Baked out of my tent this morning, I finished grocery shopping and cycled out by 9:30 am. Before I left one of the cyclists came over and offered me a German pretzel. Seeming odd, without the background the night before, where I gave him a box of cookies I didn’t want.
One of my psychology courses in university required us to read “Influence” by Cianaldi. I abhor pop psych books, in part due to Cianaldi’s work. Pop psych books, backed by no research, often rely on gut feelings, and relate information that’s obvious, and wrong. Cianaldi’s work speaks to the paradigms and social conventions of individual interaction, backed by research, with a focus on how other’s actions influence your own. In the case of the pretzel, people reciprocate. I’d given him something, and he felt the need to respond in kind. I still re-read this book on occasion, as it reminds me how people interact, and how their actions can affect my own.
His bicycle setup further proof that anyone can cycle. I love high-tech gear, and tour with one of the lightest, most expensive, and carefully-planned gear setups for fully self-supported touring, carefully assembled and upgraded over the years. I’m generally the exception, not the rule. Money is not required for this sport. People tour on 20-year-old bikes from the grandmother’s house and bikes bought from a junk shop, with gear piled on bikes in duffle bags and cardboard boxes. In this cyclist’s case, he saved money by not purchasing panniers, instead strapping the gear to the side of his bicycle – clever!
Munching away on my pretzel, I planned a long day of roughly 100k, with a big jump at the end from one campground to the next, with several castle visits planned along the way.
Reconstruction had completely rebuilt the walls of the first castle, but a cemetery filled the interior. The second, pretty from the outside, housed a Napoleon museum, so today’s history lesson covered Napoleon and the conquest of Bavaria.
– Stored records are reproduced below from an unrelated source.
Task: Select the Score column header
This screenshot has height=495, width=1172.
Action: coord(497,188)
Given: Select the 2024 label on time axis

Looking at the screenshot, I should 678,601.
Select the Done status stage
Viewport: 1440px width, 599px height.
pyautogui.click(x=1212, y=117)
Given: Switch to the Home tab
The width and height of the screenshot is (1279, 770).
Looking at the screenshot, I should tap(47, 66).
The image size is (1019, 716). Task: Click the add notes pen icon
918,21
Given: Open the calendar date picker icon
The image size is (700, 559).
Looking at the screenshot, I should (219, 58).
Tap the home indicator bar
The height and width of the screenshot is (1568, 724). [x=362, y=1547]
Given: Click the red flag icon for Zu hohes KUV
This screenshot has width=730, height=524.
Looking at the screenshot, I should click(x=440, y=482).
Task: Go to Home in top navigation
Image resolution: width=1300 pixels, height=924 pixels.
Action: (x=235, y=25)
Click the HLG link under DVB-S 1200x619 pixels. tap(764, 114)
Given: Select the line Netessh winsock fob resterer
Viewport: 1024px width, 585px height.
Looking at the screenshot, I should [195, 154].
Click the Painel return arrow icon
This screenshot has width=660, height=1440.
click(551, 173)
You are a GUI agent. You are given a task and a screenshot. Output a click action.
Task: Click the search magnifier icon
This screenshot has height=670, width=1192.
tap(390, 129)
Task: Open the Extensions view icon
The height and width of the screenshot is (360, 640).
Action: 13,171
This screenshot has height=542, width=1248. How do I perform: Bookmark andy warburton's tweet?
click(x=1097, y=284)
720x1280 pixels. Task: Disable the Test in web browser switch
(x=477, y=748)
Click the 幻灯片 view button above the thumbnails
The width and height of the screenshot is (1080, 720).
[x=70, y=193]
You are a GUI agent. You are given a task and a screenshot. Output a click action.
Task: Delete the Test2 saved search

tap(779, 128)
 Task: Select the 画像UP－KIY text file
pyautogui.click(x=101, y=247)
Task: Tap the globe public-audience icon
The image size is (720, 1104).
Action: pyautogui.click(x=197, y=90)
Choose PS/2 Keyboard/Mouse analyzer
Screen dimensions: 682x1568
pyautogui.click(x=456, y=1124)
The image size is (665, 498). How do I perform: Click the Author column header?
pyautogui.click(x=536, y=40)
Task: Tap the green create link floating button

The local canoe club runs this campground just outside the fortified city of Donauworth. With the Donau (and many other waterways) readily accessible, and canoe and kayak touring widespread, the clubs provide sites for people to camp along the river. While basic, I don’t need much. Donauworth is a fortified city in its own right.
Soon I need to figure out exactly how to cycle from Germany to Geneva. Right now dusk causes me to hide in my tent from mosquitoes – not conducive to mapping.